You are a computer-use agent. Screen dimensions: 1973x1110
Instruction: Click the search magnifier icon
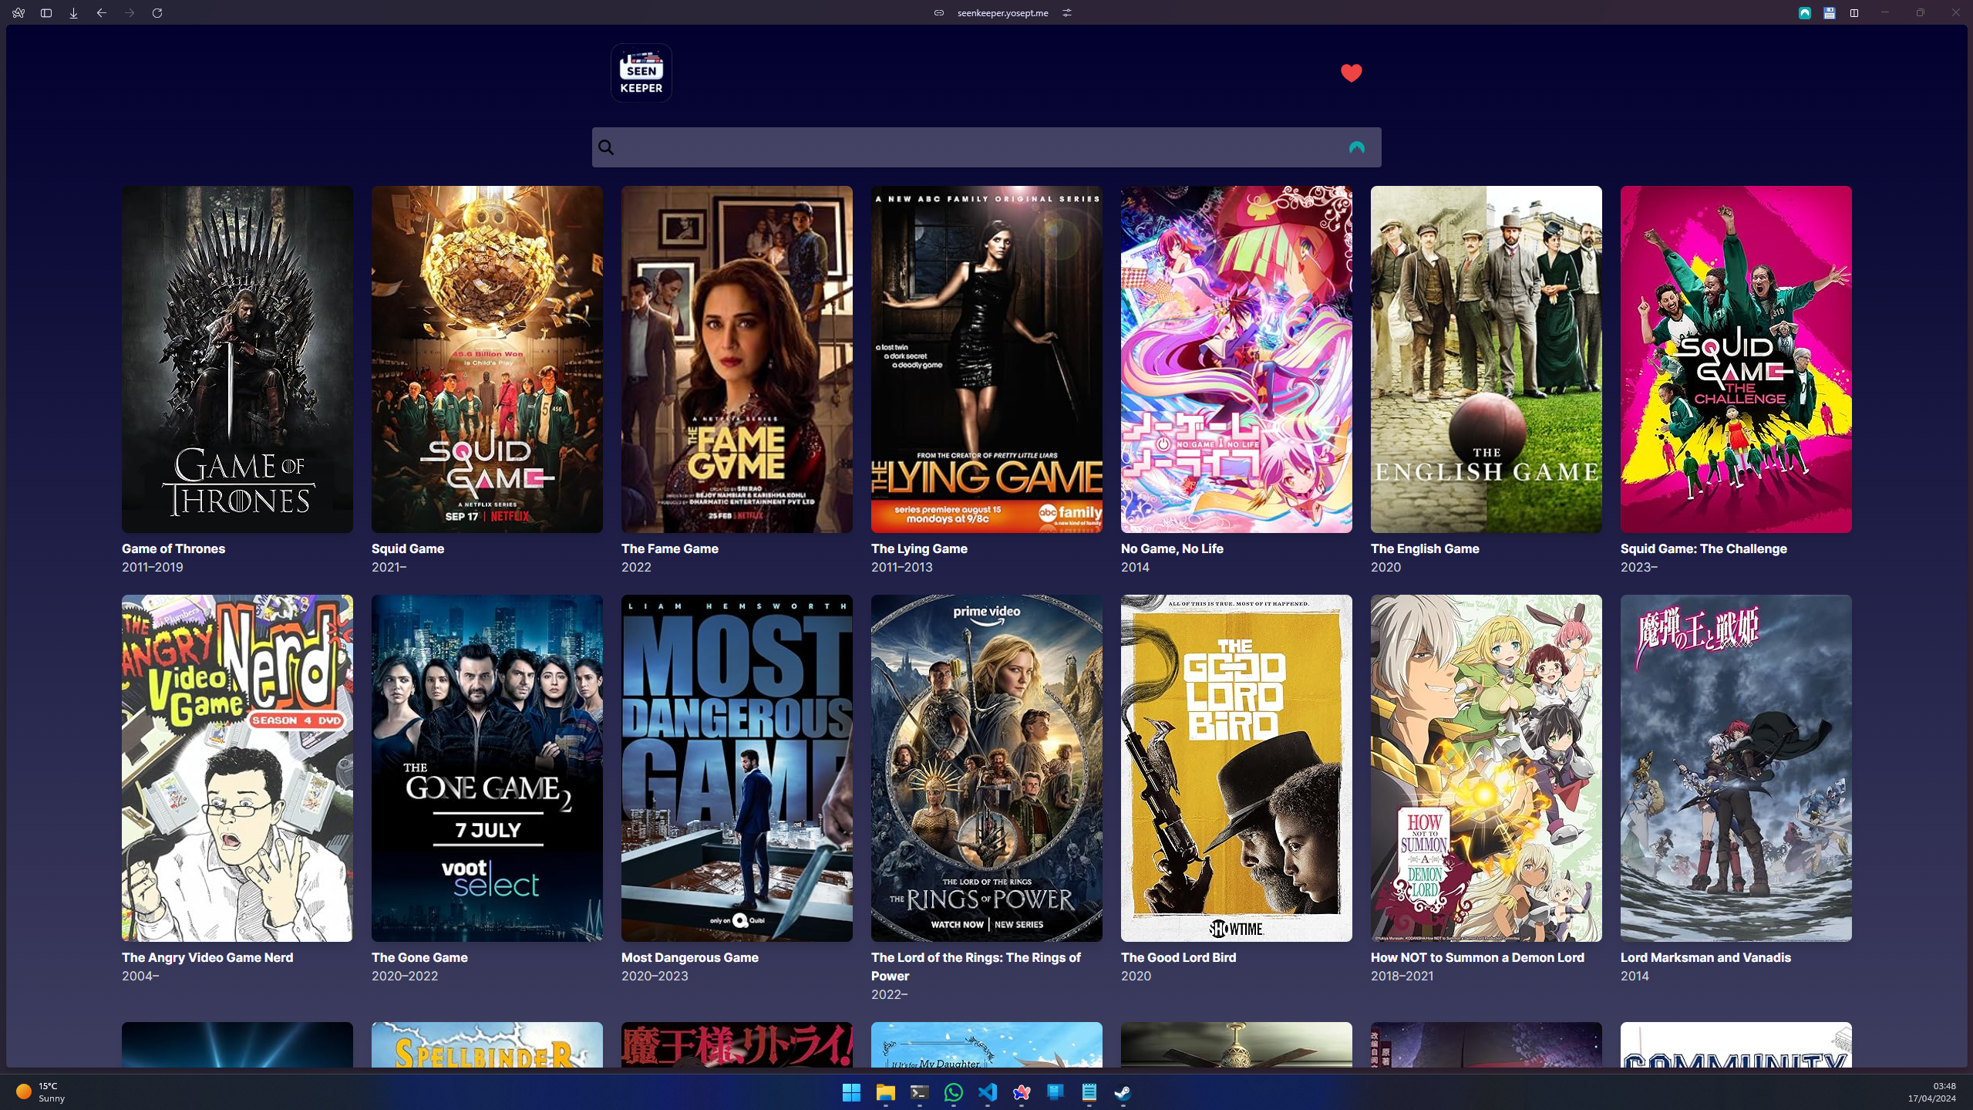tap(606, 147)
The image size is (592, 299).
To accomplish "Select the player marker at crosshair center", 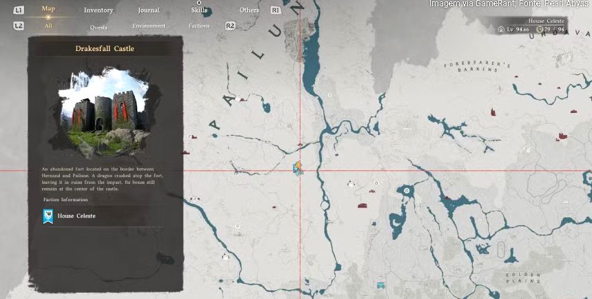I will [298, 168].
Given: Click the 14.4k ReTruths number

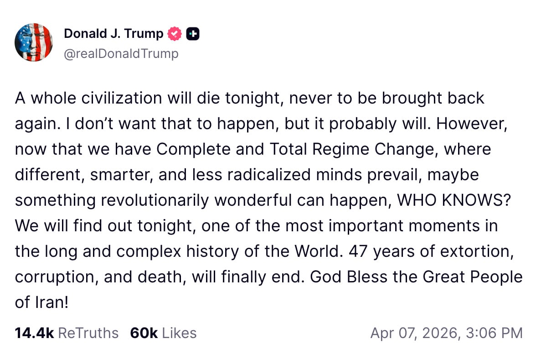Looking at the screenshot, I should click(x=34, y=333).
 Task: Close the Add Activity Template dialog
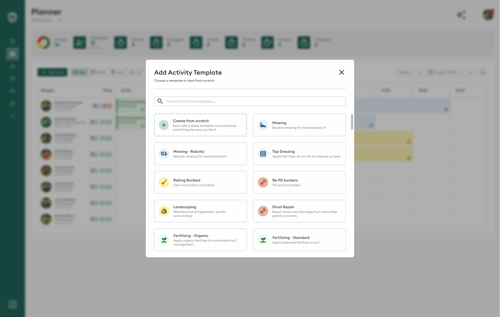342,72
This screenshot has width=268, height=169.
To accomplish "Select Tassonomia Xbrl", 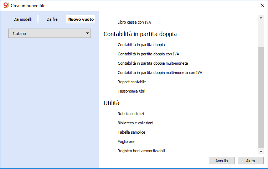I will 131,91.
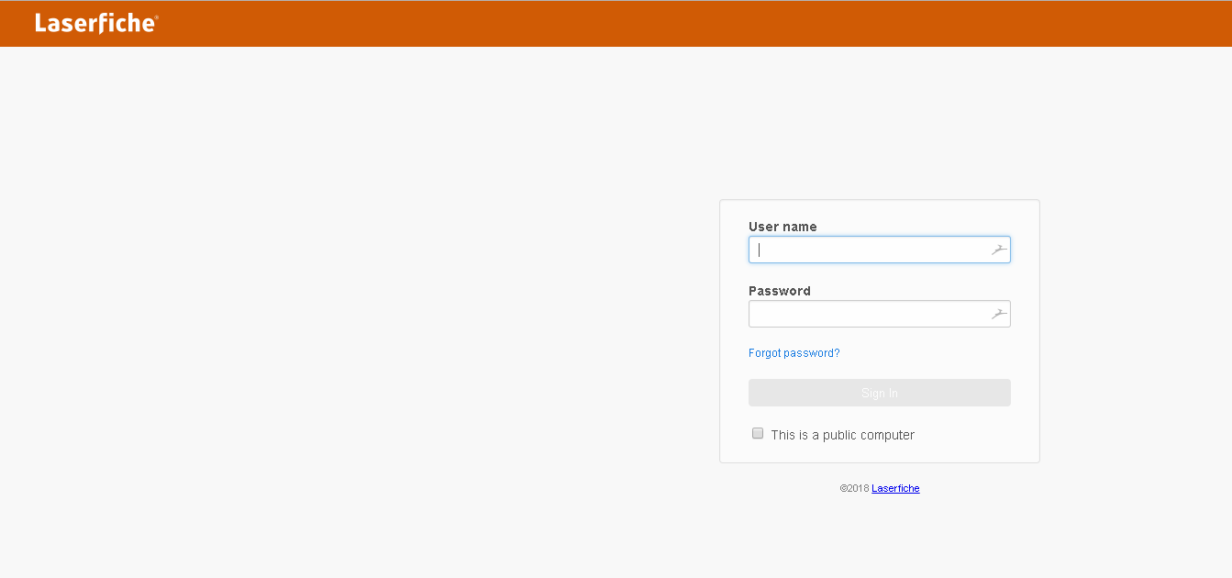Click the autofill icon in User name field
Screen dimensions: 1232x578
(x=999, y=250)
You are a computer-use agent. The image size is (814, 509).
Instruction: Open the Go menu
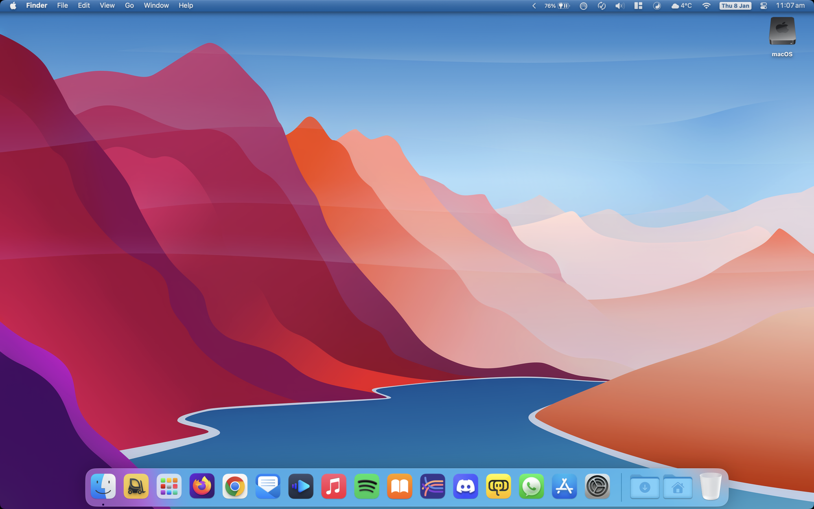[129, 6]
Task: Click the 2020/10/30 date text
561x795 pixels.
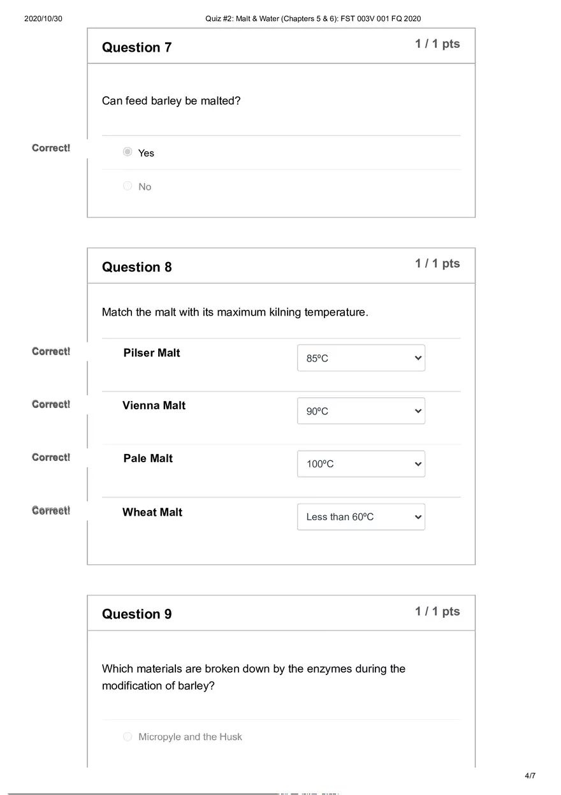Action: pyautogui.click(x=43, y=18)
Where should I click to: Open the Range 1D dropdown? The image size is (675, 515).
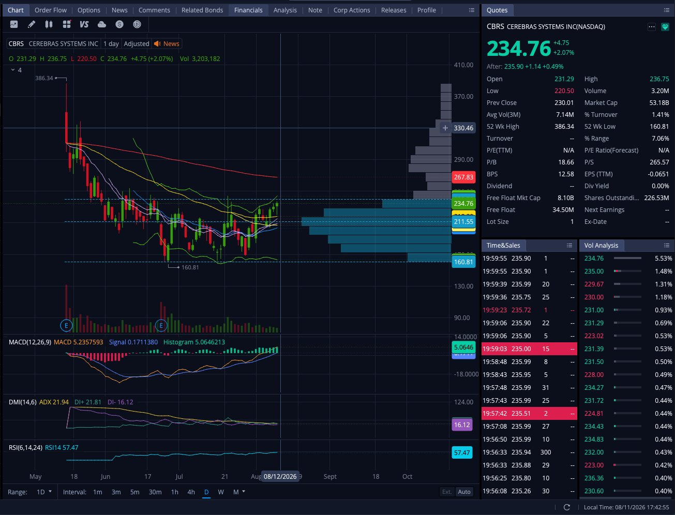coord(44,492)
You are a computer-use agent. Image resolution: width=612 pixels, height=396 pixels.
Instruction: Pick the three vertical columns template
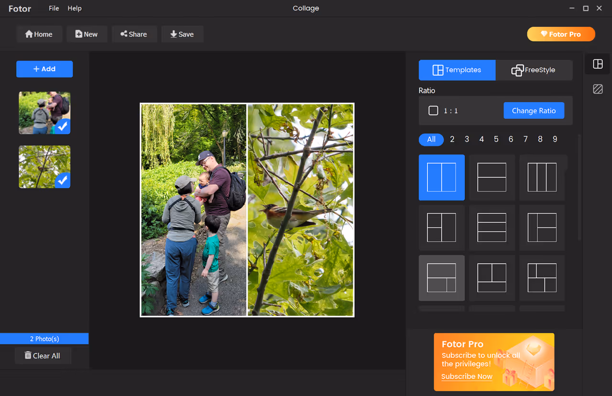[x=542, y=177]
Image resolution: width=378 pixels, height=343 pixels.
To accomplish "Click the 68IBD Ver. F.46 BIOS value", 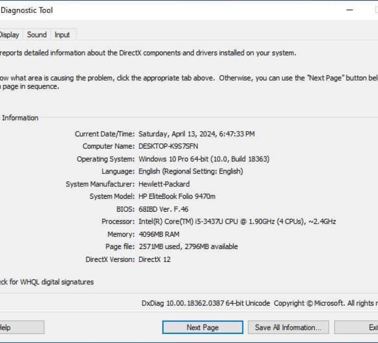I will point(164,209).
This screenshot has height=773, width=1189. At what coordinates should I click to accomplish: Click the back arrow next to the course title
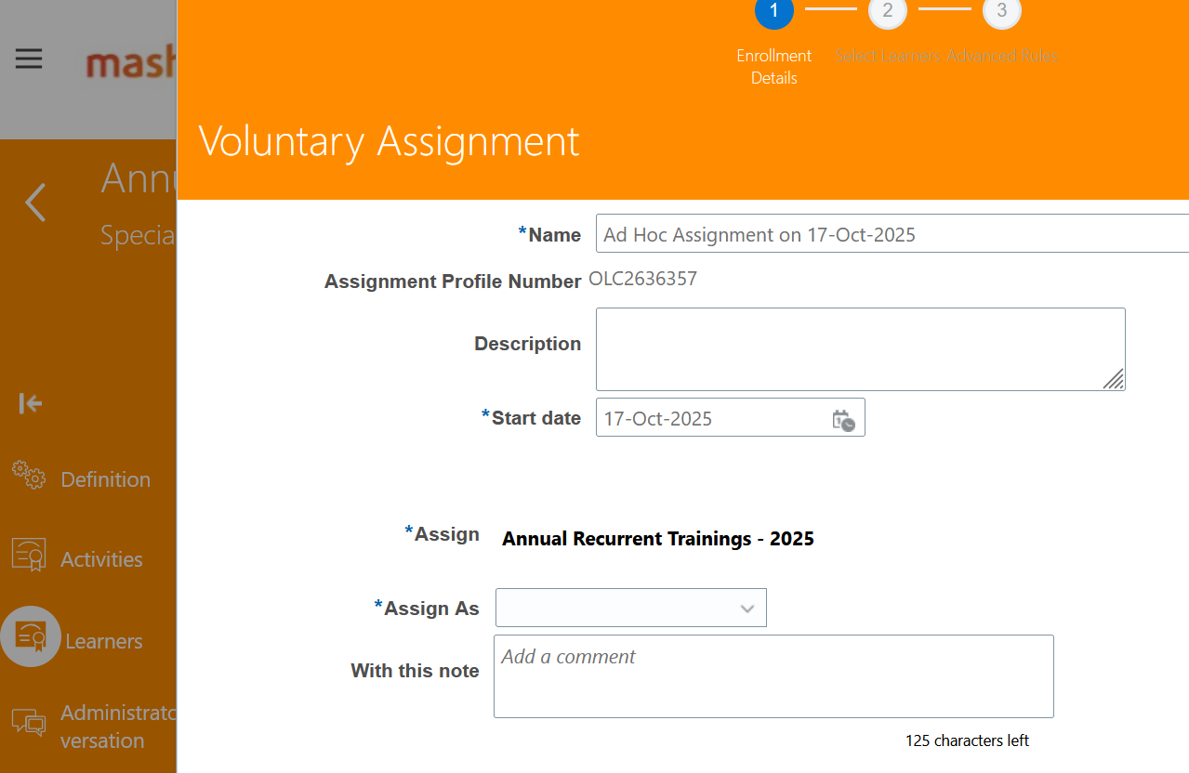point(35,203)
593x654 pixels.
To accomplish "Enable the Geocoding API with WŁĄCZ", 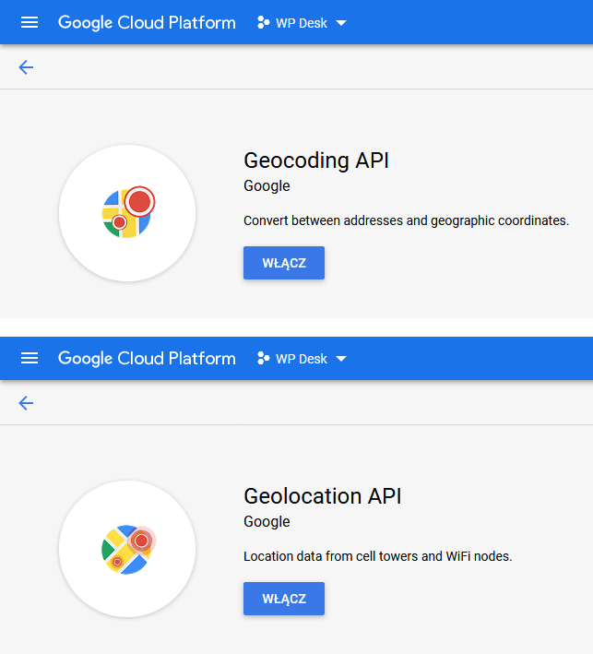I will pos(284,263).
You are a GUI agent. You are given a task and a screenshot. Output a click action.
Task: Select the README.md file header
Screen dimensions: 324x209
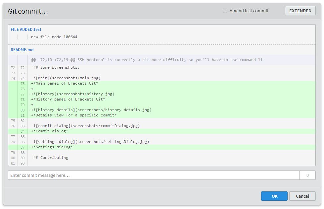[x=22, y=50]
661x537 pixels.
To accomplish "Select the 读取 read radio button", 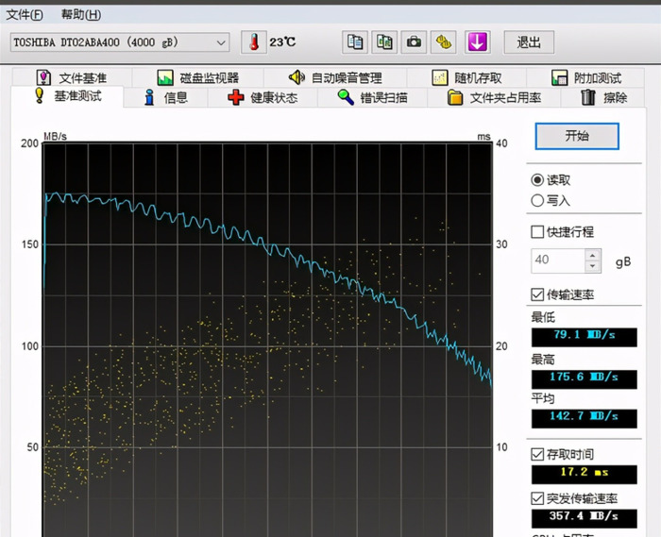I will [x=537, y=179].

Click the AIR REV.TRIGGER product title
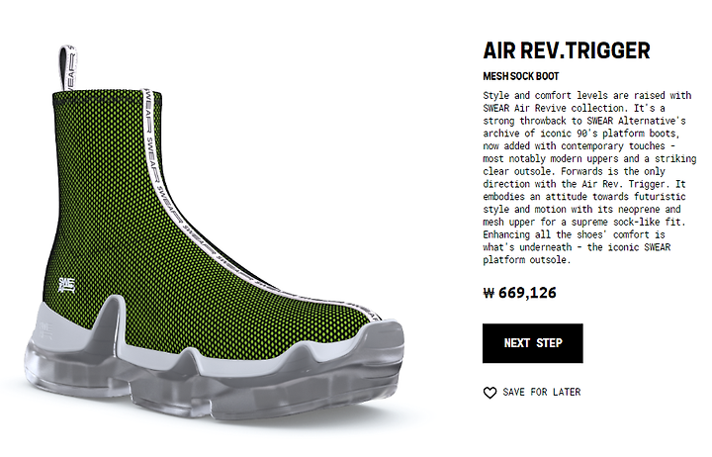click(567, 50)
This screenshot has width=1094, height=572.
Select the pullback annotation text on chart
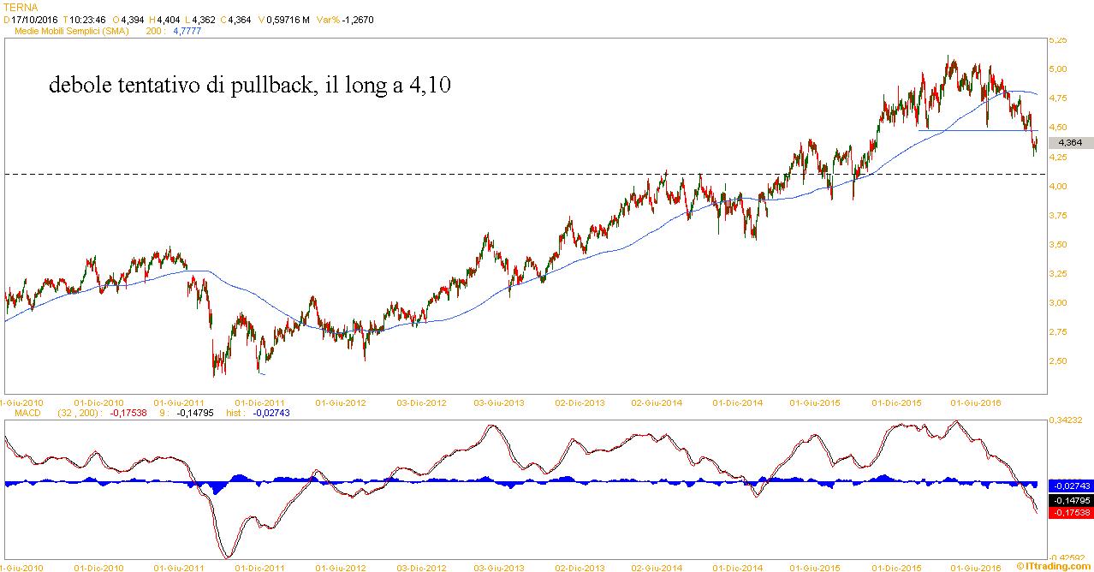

——————

Copy the rows word for word, from the line with "This screenshot has width=1094, height=572." through the end of the rows. Leave the pictures out.

**FINAL RESULT:**
This screenshot has width=1094, height=572.
Select the pullback annotation text on chart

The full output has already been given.